Bellow rejects such assertions. "That attitude reflects a certain degree of contempt for the reading public," he says.

He figures three distinct groups are buying it and maybe even reading it. "I don't deny that people bought the book because it was controversial, and I don't even deny that some people bought the book just because they agreed with what they thought was in it, but a sizable number bought it because they wanted to make up their own minds."

Selling Points

Adam Bellow himself is the best proof of the conservative ascension in publishing. The 37-year-old son of Nobel laureate Saul, he's the hottest editor in New York.

Bellow has been running the Free Press since Erwin Glikes, the autocrat who built it into one of the country's major outlets of conservative intellectual thought, abruptly quit last spring. (Glikes didn't want to go to work for Dick Snyder, the autocrat who ruled Simon and Schuster. S&S had just bought Macmillan, which owned the Free Press, but Glikes had had a heart attack years ago when he worked for Snyder and wasn't keen on having another one. He decamped to Viking Penguin, but a couple of weeks later had a fatal heart attack anyway. A couple weeks after that, Snyder was fired by the new owners of S&S.)

With the success of "The Bell Curve," members of the journalistic Establishment are competing to interview Bellow. "Much as I would like to take credit for being a Machiavellian genius, I'm afraid I can't," he says. "This book created its own publicity."

Yet publicity doesn't necessarily cause people to buy books. If things were that simple, all three of the recent books about Charles and Diana would be on the list, which they assuredly are not. But at least publicity alerts booksellers and wholesalers that there may be demand for a particular title. Then, if customers want to take it home with them, they'll be able to find it.

"Some might say nine-tenths of selling large numbers of copies of any book is just getting it into the stores," says Bellow.

It's that other tenth that's tricky. Witness the example of "Strange Justice," the book on Clarence Thomas and Anita Hill released in early November in a fireburst of publicity that approached that of "The Bell Curve." Within 24 hours, for instance, Jane Mayer and Jill Abramson's work was touted on three different ABC programs.

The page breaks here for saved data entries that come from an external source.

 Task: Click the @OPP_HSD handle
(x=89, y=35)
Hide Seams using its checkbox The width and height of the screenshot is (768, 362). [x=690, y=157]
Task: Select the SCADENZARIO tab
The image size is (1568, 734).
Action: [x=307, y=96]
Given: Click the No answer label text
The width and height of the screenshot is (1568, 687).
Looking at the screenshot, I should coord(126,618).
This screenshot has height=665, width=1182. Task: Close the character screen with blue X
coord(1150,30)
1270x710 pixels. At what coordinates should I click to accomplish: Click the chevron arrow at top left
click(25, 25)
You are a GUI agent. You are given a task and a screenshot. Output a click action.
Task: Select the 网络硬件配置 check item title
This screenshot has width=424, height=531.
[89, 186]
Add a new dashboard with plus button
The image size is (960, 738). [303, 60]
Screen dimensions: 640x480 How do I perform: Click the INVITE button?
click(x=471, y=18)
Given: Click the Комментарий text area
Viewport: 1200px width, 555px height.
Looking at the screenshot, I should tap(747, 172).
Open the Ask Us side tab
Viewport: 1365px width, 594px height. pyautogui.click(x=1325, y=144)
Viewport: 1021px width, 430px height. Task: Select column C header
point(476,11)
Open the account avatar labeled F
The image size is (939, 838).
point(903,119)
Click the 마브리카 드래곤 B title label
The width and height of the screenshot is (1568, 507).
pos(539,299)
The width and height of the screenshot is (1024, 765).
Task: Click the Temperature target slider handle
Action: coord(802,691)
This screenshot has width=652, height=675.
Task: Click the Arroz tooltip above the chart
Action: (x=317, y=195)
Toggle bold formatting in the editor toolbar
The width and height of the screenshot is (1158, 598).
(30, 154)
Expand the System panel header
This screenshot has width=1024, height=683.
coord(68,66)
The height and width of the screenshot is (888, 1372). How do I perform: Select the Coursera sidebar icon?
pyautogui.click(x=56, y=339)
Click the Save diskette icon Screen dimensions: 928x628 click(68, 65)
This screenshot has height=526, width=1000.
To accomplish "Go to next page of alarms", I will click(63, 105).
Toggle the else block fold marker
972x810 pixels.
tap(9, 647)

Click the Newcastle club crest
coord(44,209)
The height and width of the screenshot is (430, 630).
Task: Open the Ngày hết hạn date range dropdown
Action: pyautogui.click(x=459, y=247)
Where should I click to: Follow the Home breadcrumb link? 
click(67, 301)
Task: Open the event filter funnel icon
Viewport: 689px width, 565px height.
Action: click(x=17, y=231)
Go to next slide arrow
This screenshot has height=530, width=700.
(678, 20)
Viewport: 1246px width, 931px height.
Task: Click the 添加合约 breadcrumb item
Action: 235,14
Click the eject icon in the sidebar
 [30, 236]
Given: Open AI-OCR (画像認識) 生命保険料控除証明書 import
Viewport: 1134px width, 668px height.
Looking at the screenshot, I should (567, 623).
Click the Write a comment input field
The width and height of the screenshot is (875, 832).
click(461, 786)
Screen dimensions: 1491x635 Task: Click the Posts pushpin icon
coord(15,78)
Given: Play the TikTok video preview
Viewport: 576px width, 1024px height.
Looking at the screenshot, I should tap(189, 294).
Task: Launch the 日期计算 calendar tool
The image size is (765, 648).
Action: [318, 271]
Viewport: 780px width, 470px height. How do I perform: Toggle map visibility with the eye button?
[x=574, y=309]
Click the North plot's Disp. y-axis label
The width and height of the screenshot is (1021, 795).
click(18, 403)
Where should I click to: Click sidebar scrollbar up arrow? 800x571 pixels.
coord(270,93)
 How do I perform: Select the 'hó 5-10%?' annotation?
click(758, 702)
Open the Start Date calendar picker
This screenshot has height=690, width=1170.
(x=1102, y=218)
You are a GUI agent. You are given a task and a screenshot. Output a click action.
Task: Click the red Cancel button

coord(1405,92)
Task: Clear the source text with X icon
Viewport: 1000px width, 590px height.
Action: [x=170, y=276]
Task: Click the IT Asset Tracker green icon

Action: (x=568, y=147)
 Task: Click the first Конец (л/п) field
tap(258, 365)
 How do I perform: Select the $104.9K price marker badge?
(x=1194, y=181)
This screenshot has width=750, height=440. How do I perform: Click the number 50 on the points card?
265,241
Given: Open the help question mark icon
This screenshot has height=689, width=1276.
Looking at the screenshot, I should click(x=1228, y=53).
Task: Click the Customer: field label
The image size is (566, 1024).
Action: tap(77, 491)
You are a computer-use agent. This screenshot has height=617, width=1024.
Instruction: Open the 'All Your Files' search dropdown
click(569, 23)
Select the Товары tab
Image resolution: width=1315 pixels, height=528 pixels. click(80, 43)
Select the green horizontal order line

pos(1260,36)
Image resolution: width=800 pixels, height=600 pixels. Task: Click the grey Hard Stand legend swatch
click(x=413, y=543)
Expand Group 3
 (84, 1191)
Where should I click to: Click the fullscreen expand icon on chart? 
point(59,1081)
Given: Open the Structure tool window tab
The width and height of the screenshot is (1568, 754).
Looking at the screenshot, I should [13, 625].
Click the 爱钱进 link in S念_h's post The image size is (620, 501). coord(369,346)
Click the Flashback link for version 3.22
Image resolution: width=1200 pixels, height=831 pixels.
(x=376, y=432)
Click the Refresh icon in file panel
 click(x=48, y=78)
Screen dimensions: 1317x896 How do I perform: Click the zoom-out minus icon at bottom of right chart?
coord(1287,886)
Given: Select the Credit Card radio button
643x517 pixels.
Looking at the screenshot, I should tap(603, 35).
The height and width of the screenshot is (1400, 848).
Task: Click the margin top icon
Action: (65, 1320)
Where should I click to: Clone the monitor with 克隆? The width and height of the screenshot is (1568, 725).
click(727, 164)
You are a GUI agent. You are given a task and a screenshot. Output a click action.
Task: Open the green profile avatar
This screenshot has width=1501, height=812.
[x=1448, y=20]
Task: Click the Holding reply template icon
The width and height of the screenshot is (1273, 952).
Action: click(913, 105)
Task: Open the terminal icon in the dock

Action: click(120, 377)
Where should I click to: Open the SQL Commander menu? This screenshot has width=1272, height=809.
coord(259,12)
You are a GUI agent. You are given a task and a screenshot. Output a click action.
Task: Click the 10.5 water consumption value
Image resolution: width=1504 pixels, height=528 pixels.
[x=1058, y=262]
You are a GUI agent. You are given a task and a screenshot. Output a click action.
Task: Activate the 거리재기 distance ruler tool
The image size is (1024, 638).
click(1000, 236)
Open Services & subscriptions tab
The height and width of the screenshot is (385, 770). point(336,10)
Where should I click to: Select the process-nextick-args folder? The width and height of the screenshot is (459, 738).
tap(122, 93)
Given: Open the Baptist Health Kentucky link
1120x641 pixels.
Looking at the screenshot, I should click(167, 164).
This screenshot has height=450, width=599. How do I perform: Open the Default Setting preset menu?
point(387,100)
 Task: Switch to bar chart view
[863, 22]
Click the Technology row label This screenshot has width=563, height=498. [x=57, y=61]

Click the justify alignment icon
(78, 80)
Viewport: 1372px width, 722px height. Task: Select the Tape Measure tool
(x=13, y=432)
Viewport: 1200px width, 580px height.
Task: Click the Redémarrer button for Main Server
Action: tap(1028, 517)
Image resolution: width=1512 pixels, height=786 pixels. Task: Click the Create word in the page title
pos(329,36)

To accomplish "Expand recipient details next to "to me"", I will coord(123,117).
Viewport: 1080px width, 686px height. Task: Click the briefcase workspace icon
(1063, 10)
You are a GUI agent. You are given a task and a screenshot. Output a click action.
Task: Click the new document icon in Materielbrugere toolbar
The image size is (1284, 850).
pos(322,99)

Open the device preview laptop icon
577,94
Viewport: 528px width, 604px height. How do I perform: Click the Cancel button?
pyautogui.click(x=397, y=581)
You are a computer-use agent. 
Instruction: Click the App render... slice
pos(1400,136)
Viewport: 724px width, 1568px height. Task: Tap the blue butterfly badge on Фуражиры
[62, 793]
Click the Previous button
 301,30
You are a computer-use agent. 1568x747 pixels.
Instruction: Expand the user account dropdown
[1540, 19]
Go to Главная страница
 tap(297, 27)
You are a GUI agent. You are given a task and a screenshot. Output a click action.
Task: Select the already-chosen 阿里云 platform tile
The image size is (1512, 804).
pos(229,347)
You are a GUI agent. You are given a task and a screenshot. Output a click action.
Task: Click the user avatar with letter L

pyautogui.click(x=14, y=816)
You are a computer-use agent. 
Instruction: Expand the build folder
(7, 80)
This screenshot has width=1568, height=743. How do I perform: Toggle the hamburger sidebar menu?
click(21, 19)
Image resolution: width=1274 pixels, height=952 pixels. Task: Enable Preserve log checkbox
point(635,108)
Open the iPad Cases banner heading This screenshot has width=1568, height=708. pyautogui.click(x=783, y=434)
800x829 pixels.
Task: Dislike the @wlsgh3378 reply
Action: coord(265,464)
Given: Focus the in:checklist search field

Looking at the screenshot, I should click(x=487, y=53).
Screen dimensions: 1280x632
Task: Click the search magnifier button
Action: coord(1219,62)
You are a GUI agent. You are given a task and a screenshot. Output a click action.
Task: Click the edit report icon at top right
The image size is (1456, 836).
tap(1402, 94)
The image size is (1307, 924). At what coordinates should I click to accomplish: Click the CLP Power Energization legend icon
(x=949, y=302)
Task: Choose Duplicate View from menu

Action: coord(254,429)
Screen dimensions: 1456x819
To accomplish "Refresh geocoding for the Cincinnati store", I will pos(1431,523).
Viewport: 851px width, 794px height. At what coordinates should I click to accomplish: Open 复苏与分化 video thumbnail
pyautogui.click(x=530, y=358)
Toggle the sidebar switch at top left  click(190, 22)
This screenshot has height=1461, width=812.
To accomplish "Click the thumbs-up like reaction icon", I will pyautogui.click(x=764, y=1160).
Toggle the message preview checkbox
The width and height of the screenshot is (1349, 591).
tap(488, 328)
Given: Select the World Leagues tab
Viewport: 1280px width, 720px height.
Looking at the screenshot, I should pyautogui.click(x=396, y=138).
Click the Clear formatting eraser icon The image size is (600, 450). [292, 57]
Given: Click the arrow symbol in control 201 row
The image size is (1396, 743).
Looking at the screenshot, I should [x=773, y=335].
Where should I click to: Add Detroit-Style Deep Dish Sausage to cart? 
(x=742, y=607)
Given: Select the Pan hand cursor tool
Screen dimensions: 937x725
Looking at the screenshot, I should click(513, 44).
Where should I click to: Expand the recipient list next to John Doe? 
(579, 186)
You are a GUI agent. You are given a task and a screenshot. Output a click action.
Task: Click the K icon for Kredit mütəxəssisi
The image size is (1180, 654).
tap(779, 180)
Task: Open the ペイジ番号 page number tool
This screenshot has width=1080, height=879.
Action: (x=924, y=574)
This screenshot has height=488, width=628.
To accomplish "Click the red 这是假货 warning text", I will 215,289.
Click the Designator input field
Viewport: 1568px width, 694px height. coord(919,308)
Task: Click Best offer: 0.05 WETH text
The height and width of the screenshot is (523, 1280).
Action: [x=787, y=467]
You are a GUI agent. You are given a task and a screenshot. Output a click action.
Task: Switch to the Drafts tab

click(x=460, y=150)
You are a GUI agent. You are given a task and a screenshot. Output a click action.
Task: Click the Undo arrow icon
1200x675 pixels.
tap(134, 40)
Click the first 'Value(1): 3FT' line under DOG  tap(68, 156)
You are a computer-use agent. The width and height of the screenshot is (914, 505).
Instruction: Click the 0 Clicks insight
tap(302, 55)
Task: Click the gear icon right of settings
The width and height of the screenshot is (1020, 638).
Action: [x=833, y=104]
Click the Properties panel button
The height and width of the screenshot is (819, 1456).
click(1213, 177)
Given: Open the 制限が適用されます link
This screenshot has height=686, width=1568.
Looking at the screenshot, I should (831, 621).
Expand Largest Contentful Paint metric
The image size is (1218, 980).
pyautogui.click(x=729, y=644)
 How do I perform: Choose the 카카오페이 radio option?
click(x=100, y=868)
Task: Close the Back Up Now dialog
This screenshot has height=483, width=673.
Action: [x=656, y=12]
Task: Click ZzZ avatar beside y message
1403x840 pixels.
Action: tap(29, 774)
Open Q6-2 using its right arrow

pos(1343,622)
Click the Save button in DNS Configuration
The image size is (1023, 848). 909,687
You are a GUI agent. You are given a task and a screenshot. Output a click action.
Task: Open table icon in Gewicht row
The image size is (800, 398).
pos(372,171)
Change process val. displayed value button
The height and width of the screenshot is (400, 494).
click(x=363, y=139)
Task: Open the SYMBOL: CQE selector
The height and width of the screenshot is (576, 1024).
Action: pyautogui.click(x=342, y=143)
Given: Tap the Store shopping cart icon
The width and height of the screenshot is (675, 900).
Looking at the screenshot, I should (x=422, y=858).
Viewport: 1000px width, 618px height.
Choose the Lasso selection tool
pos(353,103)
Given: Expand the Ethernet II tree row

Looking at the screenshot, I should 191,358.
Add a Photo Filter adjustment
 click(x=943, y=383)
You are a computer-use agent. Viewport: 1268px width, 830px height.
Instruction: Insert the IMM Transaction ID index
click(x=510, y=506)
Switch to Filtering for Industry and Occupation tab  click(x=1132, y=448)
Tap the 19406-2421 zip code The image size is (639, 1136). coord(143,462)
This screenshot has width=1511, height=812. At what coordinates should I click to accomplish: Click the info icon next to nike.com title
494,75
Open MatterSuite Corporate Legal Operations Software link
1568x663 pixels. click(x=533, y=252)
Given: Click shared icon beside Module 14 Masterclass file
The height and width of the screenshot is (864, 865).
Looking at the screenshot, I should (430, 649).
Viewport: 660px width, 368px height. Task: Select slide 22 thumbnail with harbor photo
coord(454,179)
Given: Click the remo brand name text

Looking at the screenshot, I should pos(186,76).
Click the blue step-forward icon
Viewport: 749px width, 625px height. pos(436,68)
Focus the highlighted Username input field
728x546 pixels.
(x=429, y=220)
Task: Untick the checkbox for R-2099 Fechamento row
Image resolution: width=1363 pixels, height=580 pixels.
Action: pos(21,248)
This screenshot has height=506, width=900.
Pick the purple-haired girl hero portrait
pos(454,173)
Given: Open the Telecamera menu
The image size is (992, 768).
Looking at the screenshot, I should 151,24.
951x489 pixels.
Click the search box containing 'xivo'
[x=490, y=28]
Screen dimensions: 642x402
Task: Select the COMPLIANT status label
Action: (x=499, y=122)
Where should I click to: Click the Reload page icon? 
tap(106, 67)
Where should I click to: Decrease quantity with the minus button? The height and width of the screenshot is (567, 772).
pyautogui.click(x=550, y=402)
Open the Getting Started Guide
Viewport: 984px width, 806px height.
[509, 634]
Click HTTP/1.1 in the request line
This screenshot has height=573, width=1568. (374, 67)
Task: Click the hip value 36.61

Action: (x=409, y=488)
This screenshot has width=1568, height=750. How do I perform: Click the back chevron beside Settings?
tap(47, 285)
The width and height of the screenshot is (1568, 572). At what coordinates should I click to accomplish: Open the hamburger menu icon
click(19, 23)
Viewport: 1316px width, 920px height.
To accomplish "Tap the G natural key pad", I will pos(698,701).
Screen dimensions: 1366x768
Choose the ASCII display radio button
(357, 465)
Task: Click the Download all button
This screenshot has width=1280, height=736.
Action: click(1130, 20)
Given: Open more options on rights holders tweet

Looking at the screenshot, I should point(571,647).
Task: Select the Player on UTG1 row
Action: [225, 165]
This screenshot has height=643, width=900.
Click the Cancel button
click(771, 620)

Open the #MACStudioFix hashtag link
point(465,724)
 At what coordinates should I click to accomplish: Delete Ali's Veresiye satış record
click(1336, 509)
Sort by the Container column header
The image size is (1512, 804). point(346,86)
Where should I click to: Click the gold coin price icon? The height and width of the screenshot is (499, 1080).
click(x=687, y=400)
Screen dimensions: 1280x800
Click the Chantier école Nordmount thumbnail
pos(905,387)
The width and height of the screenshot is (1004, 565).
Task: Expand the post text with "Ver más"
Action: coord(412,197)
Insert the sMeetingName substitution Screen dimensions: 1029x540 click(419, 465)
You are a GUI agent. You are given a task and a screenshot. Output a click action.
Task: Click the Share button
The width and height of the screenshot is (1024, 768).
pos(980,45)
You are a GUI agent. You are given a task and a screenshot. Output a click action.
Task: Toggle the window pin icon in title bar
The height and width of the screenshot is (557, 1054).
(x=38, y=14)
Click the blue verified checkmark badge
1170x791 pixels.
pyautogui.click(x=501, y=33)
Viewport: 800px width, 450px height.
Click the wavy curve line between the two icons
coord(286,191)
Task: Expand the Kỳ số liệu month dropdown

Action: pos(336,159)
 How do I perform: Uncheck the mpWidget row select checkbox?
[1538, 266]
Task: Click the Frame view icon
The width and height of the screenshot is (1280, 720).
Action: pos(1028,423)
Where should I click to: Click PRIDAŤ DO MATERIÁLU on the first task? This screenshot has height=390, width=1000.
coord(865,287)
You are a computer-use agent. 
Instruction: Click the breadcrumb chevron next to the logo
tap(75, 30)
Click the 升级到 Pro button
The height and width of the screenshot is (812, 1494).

"Strange Justice," with 115,000 copies in print, spent three weeks on the bestseller list. As Houghton Mifflin's Sterling, the book's editor, points out, this is an achievement in itself. "It's very hard to get any book of substance onto the bestseller list. Just look at it."

Still, he concedes that "I can certainly say that on November 2, when this started breaking, I thought we had a major bestseller on our hands. I thought it would translate into huge sales. Instead, it translated into very good sales."

Because the book concludes that Anita Hill was telling the truth about Clarence Thomas, it's perceived as "liberal." That's opposed to the "conservative" approach of Mayer and Abramson nemesis David Brock, who penned "The Real Anita Hill" 18 months ago.

Brock's book, which attacked Hill and supported Thomas, was an unexpected success. If "Strange Justice" is lucky and sells 70 percent of its print-run, the net sale will be about 80,000 copies -- significantly under the 115,000 achieved by "The Real Anita Hill."

As it happens, "The Real Anita Hill" was edited by Adam Bellow. And it, like "The Bell Curve," was attacked on publication, which as usual only helped. Once again, some people read it to see what all the noise was about, while for others it offered a point of view they found sympathetic -- and which hadn't received much air time by the mainstream media.

"Strange Justice," in Bellow's view, suffered in the marketplace from the fact that "it just confirms ruling prejudices. People don't really need it. Erwin Glikes always used to say that no one would buy a book that said astrology isn't true. The people who believe in astrology aren't going to be convinced, and the people who don't believe in it don't need to be convinced." After "Strange Justice" received its generally approving nods in the media, in other words, there was nothing left to say and nowhere for it to go.

The theory that people don't want to read about liberal politics isn't airtight. At first glance, it doesn't account for the problematic success of "All's Fair," the Mary Matalin-James Carville duet. If the Democrats were rejected in last month's election, why would anyone want to hear from a leading Democratic campaign consultant? And even if the Republicans are resurgent, George Bush isn't. So why would anyone want to hear from the political director of his ill-fated 1992 campaign?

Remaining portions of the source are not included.